GIVEN REQUEST: Copy word for word the stretch of the hyperlink network analysis text from "The structure of" through "in Section 7.".

The structure of the paper is as follows. In Section 2, we introduce relational hyperlink analysis as a distinct approach for analyzing hyperlink data and also provide an introduction to ERGM. Section 3 provides background information on our empirical example – Australia’s recent policies towards asylum seekers and refugees, and the activities of groups advocating on their behalf. Section 4 presents details on the data collection and preliminary analysis, and there is a comparison of VOSON with other related software. Section 5 presents a statistical analysis of asylum seeker advocacy hyperlink networks, using the LPNet software. In Section 6 we discuss the results of this analysis, and we present conclusions in Section 7.
In this section, we first discuss the challenge of conceptualizing and identifying hyperlink networks as social networks. Given we have collected hyperlink network data that we can conceptualize as a social network, we then discuss how analysis should proceed. Using an example of a simple friendship network, we show that a given social network can be “unpacked” into various co-existing sub-structures and it is not straightforward to identify the social processes that may have led to the emergence of a given network. However, a relatively recent innovation in SNA, exponential random graph models (ERGM), is specifically designed to statistically unpack social networks, and we provide a brief introduction to this technique. Finally, we introduce relational hyperlink analysis (RHA) as the application of ERGM to hyperlink network data, and we compare RHA with webmetrics, a commonly-used approach for analyzing hyperlink data.

SOURCE MATERIAL:
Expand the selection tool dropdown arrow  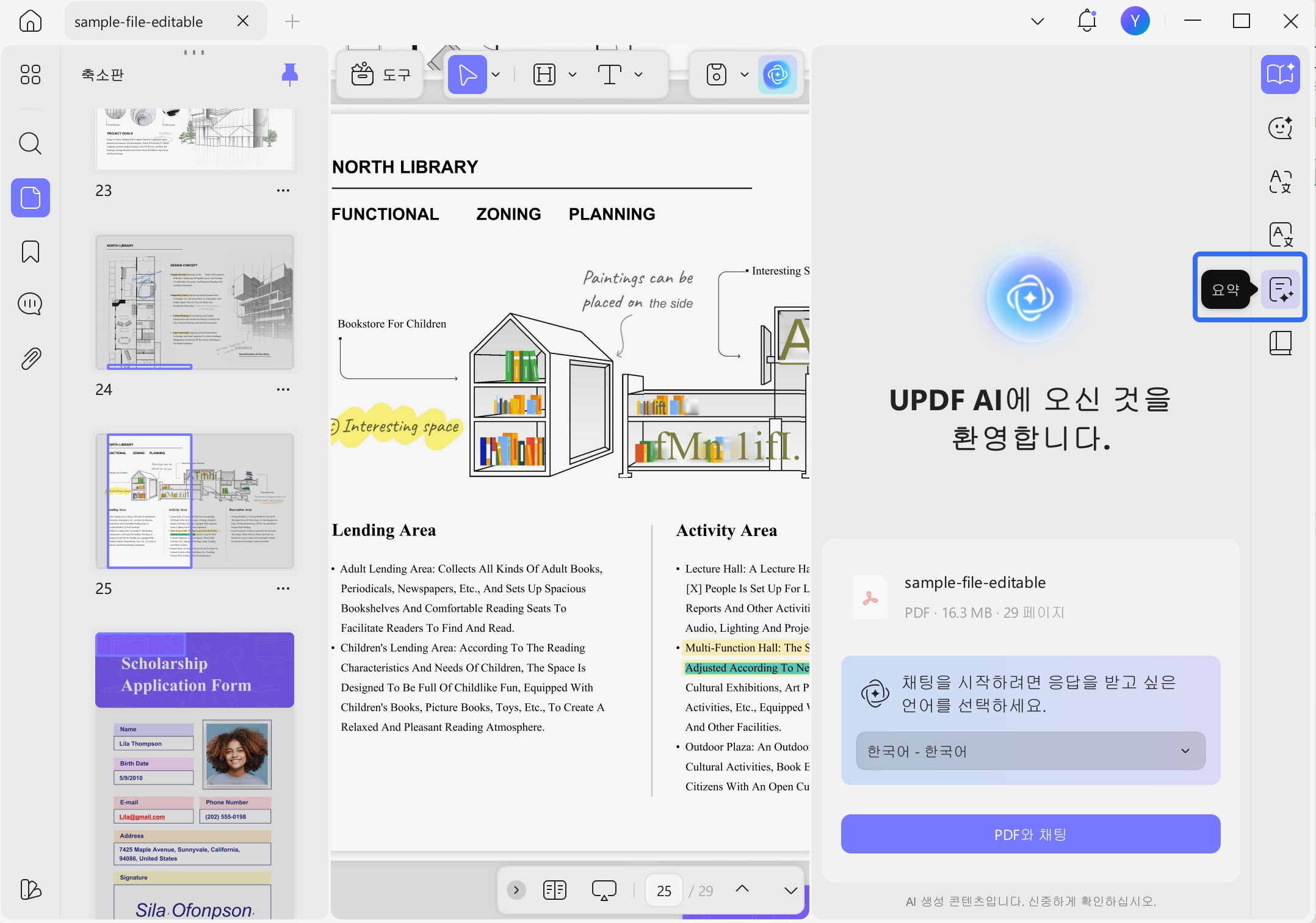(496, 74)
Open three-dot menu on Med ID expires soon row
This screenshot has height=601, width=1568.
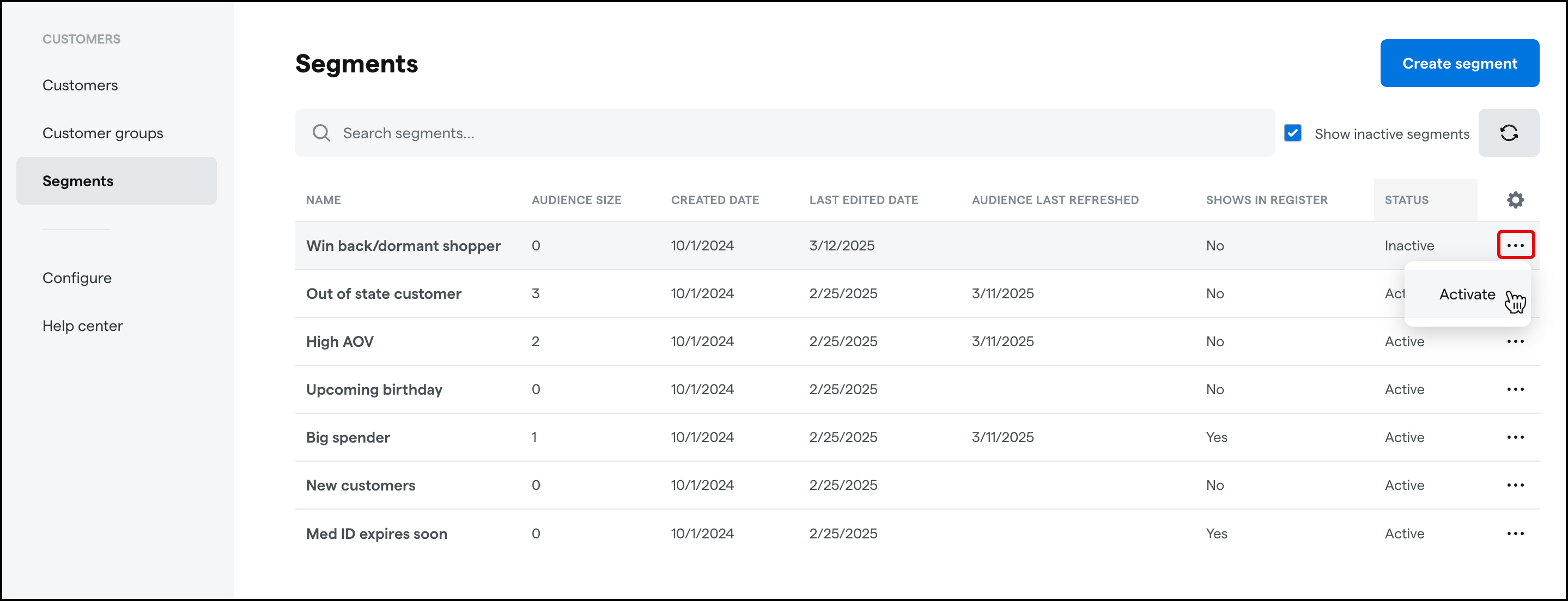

EXERCISE RESPONSE:
The structure of the paper is as follows. In Section 2, we introduce relational hyperlink analysis as a distinct approach for analyzing hyperlink data and also provide an introduction to ERGM. Section 3 provides background information on our empirical example – Australia’s recent policies towards asylum seekers and refugees, and the activities of groups advocating on their behalf. Section 4 presents details on the data collection and preliminary analysis, and there is a comparison of VOSON with other related software. Section 5 presents a statistical analysis of asylum seeker advocacy hyperlink networks, using the LPNet software. In Section 6 we discuss the results of this analysis, and we present conclusions in Section 7.